DATA FOR PROCESSING »
· · ·
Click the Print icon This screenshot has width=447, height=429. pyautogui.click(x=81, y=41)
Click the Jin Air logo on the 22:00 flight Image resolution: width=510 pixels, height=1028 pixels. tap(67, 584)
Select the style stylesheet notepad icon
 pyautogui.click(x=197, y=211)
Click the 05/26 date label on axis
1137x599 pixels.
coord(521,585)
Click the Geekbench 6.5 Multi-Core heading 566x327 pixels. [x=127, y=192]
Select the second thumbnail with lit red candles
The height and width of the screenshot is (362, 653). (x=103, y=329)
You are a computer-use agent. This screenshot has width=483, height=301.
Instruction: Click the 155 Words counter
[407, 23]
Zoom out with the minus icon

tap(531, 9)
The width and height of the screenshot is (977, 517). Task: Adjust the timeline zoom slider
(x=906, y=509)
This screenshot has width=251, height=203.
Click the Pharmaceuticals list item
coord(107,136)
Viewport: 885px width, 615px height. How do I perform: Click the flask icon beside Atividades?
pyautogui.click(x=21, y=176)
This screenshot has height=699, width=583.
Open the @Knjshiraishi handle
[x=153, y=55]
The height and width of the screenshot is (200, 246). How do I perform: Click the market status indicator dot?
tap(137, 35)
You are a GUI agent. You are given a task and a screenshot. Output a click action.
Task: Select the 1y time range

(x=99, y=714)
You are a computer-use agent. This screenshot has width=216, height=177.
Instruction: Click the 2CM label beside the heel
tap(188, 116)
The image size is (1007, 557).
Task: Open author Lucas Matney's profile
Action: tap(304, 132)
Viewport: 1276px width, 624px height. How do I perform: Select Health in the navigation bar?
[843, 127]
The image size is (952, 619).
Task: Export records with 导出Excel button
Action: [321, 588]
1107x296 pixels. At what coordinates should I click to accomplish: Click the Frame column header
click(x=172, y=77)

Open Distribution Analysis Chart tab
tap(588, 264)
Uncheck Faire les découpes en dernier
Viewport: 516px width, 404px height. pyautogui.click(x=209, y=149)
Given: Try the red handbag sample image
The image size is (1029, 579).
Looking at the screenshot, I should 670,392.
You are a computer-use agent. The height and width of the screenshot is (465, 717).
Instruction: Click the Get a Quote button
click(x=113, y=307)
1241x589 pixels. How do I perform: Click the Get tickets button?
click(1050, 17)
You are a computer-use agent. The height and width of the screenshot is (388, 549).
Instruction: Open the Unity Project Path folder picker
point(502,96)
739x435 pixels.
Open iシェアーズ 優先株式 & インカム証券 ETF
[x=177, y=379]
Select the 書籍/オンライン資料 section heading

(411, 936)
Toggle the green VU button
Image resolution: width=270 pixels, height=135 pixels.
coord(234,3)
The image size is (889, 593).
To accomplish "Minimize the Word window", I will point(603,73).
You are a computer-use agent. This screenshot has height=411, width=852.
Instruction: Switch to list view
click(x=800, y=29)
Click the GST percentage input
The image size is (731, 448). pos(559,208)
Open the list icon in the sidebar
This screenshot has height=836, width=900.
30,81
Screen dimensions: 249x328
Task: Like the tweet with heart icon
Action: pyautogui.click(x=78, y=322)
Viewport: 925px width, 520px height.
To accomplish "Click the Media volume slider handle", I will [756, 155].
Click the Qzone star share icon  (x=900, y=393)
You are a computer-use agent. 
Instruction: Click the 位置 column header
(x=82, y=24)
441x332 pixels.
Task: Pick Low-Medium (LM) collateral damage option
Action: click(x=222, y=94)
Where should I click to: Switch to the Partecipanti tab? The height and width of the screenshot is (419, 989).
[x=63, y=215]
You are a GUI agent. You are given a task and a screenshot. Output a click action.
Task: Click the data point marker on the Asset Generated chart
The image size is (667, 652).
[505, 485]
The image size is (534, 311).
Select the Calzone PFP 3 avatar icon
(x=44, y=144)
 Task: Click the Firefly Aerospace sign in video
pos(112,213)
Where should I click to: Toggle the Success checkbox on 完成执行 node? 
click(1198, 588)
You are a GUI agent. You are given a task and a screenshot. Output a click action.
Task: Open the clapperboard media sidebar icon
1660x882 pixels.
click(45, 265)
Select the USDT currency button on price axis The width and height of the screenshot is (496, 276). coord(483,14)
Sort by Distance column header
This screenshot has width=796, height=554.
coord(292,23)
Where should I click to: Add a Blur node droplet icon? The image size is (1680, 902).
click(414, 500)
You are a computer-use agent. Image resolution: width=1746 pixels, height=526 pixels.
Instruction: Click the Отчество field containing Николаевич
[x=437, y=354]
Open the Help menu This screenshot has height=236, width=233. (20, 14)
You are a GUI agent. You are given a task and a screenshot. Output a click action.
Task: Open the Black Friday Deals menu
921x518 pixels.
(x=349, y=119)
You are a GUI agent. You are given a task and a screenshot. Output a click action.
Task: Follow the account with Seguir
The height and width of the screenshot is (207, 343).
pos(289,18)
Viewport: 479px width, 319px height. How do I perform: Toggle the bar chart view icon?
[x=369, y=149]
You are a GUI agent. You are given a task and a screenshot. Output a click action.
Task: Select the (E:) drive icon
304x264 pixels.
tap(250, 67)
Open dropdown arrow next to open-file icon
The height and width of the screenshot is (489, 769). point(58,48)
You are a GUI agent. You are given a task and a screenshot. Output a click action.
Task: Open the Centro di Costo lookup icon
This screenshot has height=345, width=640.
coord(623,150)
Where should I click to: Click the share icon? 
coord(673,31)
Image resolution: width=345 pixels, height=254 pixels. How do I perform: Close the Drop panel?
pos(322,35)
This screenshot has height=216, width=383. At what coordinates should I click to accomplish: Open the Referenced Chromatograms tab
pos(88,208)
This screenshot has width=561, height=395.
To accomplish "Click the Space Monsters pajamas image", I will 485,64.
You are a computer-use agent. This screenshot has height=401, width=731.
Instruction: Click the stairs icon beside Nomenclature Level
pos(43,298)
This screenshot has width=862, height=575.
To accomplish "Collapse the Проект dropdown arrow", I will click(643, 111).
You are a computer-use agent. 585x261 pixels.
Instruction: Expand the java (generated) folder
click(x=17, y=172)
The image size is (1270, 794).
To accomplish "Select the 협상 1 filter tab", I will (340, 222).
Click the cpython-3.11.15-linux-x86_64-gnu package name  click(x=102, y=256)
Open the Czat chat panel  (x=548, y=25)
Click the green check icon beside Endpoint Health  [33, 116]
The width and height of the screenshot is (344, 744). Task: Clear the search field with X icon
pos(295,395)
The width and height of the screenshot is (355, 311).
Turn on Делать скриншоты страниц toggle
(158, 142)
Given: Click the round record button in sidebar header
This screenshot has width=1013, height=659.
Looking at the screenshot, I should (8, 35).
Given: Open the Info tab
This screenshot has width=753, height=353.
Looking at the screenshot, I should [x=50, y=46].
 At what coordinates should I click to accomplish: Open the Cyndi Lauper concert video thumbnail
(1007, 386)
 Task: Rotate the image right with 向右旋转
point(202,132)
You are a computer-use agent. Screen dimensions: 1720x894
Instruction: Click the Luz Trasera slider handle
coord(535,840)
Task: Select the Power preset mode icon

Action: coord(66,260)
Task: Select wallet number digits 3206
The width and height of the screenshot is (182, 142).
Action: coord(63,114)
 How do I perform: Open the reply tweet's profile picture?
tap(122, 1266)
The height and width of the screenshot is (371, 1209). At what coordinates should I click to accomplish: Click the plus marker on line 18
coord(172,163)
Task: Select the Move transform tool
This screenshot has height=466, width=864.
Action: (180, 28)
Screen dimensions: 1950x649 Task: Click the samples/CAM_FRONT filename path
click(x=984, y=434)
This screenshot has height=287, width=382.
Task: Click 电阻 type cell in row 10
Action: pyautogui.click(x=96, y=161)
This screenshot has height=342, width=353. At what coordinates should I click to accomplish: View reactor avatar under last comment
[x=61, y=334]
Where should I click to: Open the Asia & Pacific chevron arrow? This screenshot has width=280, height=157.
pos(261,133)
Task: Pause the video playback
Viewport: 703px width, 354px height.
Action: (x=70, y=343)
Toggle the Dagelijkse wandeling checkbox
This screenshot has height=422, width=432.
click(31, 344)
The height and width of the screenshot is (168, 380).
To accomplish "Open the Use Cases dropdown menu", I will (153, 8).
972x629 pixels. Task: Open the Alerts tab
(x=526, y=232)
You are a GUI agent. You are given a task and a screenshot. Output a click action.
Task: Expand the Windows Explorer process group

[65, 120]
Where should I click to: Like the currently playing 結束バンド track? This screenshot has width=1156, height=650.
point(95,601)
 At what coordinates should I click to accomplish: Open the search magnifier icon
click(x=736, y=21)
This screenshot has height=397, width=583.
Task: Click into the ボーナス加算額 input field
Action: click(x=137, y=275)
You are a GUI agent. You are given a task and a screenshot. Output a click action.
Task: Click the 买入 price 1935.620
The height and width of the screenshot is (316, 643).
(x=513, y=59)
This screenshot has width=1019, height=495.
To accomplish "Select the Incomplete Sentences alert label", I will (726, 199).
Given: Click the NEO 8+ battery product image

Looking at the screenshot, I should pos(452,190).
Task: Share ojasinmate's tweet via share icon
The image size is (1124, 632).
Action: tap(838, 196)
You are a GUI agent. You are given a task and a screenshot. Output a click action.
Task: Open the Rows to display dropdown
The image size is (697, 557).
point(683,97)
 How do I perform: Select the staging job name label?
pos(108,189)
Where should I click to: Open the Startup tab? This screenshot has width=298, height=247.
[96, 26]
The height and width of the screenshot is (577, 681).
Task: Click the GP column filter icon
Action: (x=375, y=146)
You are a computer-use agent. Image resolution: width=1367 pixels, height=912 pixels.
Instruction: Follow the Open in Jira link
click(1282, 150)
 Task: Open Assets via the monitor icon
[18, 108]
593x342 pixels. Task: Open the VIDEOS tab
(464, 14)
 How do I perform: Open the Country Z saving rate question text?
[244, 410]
· · ·
Every line above from the line with "Click the green" to the line with "Given: Open the Info tab", both included, must be reproduced exactly, and no other line may appear.

TASK RESULT »
Click the green check icon beside Endpoint Health  [33, 116]
The width and height of the screenshot is (344, 744). Task: Clear the search field with X icon
pos(295,395)
The width and height of the screenshot is (355, 311).
Turn on Делать скриншоты страниц toggle
(158, 142)
Given: Click the round record button in sidebar header
This screenshot has width=1013, height=659.
Looking at the screenshot, I should (8, 35).
Given: Open the Info tab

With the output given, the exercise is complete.